Por lo demás, el didactismo, esa manía sde tratar de imponer al lector una a menudo empobrecedora univocidad de sentido, de ahogar o desdibujar toda ambigüedad o riqueza mediante la cargante reiteración de la "explicación" del poema hacia un "fin" o, peor todavía, "mensaje" que a la postre además le es por definición ajeno---congruente por lo demás con la pretensión de "cerrar" la composición de modo rotundo y conclusivo--- lastra inevitablemente buena parte de esta poesía, en todo caso más de lo que debiera.
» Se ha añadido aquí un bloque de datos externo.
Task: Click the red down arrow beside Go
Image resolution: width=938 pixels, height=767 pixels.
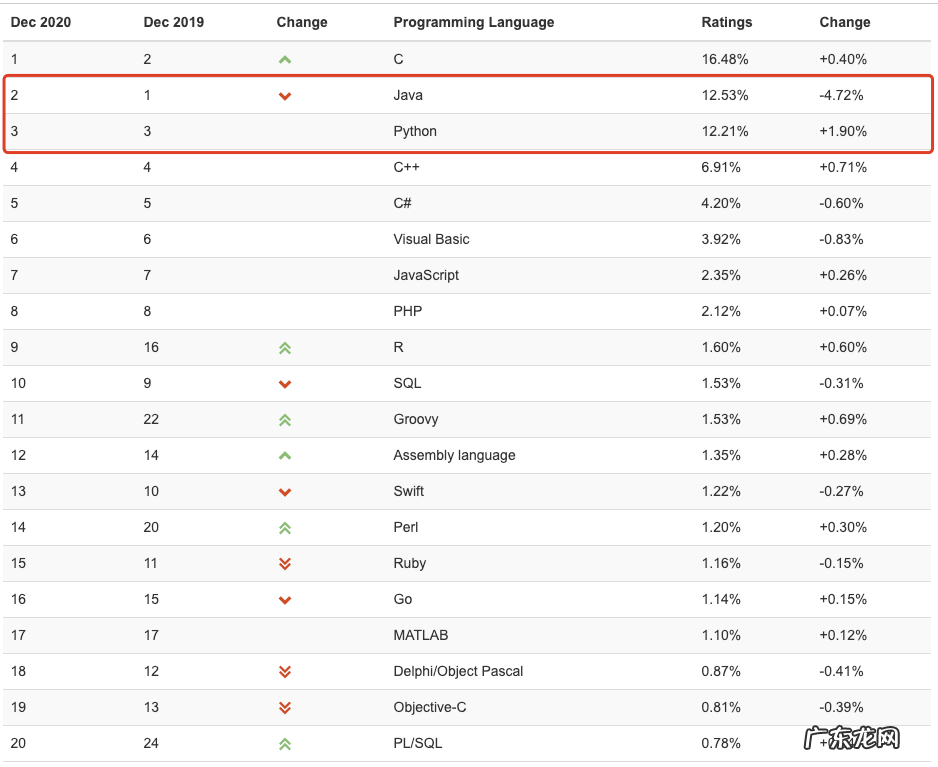Action: point(285,600)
Así sucede de modo eminente en Las cosas, (II, 190), donde el afán explicativo fuerza el símbolo hasta casi vaciarlo: tras haber dejado sentado nada menos que Las cosas nos imponen sus imágenes,/se instalan hacia adentro, por detrás de los ojos,/y aclarar luego Somos cosa también, somos el marco/por el que el mundo es mundo, se cierra el poema diciendo Depredador y depredado somos,/por eso toleramos el ultraje; y en muchos sitios más (I, 145, II, 142) hay una sobrecarga de ejemplaridad y sermón que creo funcionales tanto a esa sordina  que no sé si llamar, con cierto pie forzado, "neorromántica", cuanto a la radical incapacidad para la ironía en de Luis--- de ahí lo falto de gracia e indisimulado que resulta su uso de la intertextualidad o de la cita propia o ajena (II, 189, por ejemplo), que puede venir a dar en casos extremos en una mezcla de trivialidad e ingenuismo, como en el poema de II, 225 o en llegar a escribir cosas por lo menos tan exageradas como (I, 367-68) Los árboles son patria en pie./ Los veo trabajadores forestales, vivos.

 

Entre las cosas que hay que agradecer a Leopoldo de Luis se podría contar la al fin y al cabo acaso más importante: habernos ofrecido ---lógico en un una poesía cuyo asunto señero es sin duda la caducidad---una cierta imagen de la vida, algo no por elemental menos olvidado con demasiada frecuencia, que puede tomarse por la quintaesencia de cualquier Lebensweisheit que se precie--la de una persona razonablemente inteligente---, y que él supo condensar en un solo verso: a la pregunta por la verdad de la vida lo más certero es responderse teatro hoy, ceniza en el futuro.